# ЗАДАНИЯ
**1.** Кого в тексте называют тремя честнейшими людьми?
**2.** Верны ли по тексту утверждения (a), (b) и (c)? (a) Адресат когда-то возмущался в Даниловском. (b) Племя на Крайнем Севере насчитывало 1000 человек. (c) Племя погибло из-за падежа оленей.
**3.** Напишите продолжение текста о русских писателях и бедах разных народов, начав сразу после его последней фразы.
----- ДАННЫЙ ТЕКСТ -----
Я помню, что ты в Даниловском возмущался, когда я, дразнясь, звал евреев жидами. Я знаю тоже, что ты – самый корректный, нежный, правдивый и щедрый человек во всем мире, – ты всегда далек от мотивов боязни, или рекламы, или сделки. Ты защищал их интересы и негодовал совершенно искренно. И уж если ты рассердился на эту банду литературной сволочи – стало быть, они охалпели от наглости.
И так же, как ты и я, думают – но не смеют об этом сказать сотни людей. Я говорил интимно с очень многими из тех, кто распинаются за еврейские интересы, ставя их куда как выше народных, мужичьих. И они говорили мне, пугливо озираясь по сторонам, шепотом: «Ей-богу, как надоело возиться с их болячками!»
Вот три честнейших человека: Короленко, Водовозов, Иорданский. Скажи им о том, что я сейчас пишу, скажи даже в самой смягченной форме. Конечно, они не согласятся и скажут обо мне несколько презрительных слов как о бывшем офицере, о человеке без широкого образования, о пьянице, ну! в лучшем случае как о сукином сыне. Но в душе им еврей более чужд, чем японец, чем негр, чем говорящая, сознательная, прогрессивная, партийная (представь себе такую) собака.
Целое племя из 10 000 человек каких-то Айно, или Гиляков, или Орбинов где-то на Крайнем Севере перерезали себе глотки, потому что у них пали олени. Стоит ли о таком пустяке думать, когда у Хайки Миньман в Луцке выпустили пух из перины? (А ведь что-нибудь да стоит та последовательность, с которой их били и бьют во все времена, начиная от времен египетских фараонов!) Где-нибудь в плодородной Самарской губернии жрут глину и лебеду – и ведь из года в год! – но мы, русские писатели, т. е. ты, я, Пешехонов, Водовозов, Гальперин, Шполянский, Городецкий, Тайкевич и Кулаков, испускаем вопли о том, что ограничен прием учеников зубоврачебных школ. У башкир украли миллионы десятин земли, прелестный Крым обратили в один сплошной лупанарь, разорили хищнически древнюю земельную культуру Кавказа и Туркестана, обуздывают по-хамски европейскую Финляндию, сожрали Польшу как государство, устроили бойню на Д (альнем) Востоке – и вот, ей-богу, по поводу всего этого океана зла, несправедливости, насилия и скорби было выпущено гораздо меньше воплей, чем при «инциденте Чириков – Ш. Аш», выражаясь тем же жидовским, газетным языком. Отчего? Оттого что и слону и клопу одинаково больна боль, но раздавленный клоп громче воняет.
----- ПРЕДОСТАВЛЕННЫЕ ДАННЫЕ -----
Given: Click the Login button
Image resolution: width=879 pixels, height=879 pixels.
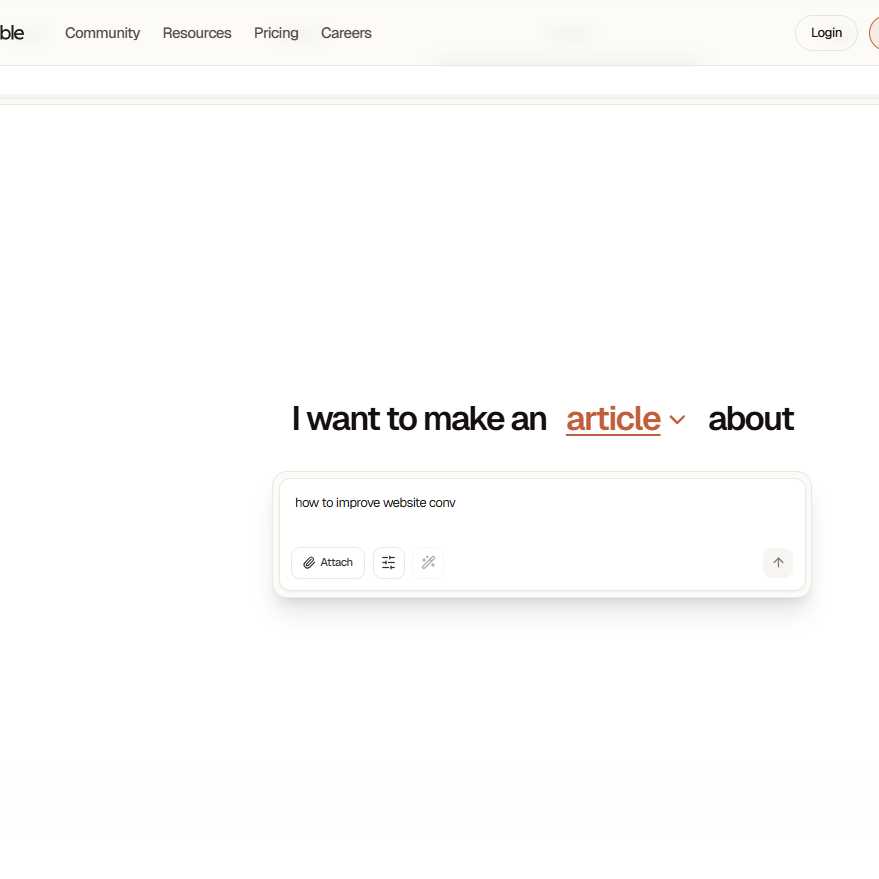Looking at the screenshot, I should point(826,33).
-----
# ОТВЕТЫ
**1.** Короленко, Водовозова и Иорданского.

**2.**
(a) Да: «ты в Даниловском возмущался».
(b) Нет: «Целое племя из 10 000 человек».
(c) Да: «перерезали себе глотки, потому что у них пали олени».

**3.**
Мы, русские, так уж созданы нашим русским Богом, что умеем болеть чужой болью, как своей. Сострадаем Польше и отдаем за нее жизнь, распинаемся за еврейское равноправие, плачем о бурах, волнуемся за Болгарию, идем волонтерами к Гарибальди и пойдем, если будет случай, даже к восставшим ботокудам. И никто не способен так великодушно, так скромно, так бескорыстно и так искренно бросить идеи о счастии будущего человечества, как мы. И не оттого ли нашей русской революции так боится свободная, конституционная Европа, с Жоресом и Бебелем, с немецким и французским буржуем во главе.
И пусть это будет так. Тверже, чем в мой завтрашний день, верю в великое мировое загадочное предназначение моей страны и в числе всех её милых, глупых, грубых, святых и цельных черт – горячо люблю её за безграничную христианскую душу. Но я хочу, чтобы евреи были изъяты из её материнских забот.
И чтобы доказать тебе, что мой взгляд правилен, я тебе приведу тридцать девять пунктов.
Один парикмахер стриг господина и вдруг, обкорнав ему полголовы, сказал «извините», побежал в угол мастерской и стал ссать на обои, и, когда его клиент окоченел от изумления, фигаро спокойно объяснил: «Ничего-с. Все равно завтра переезжаем-с».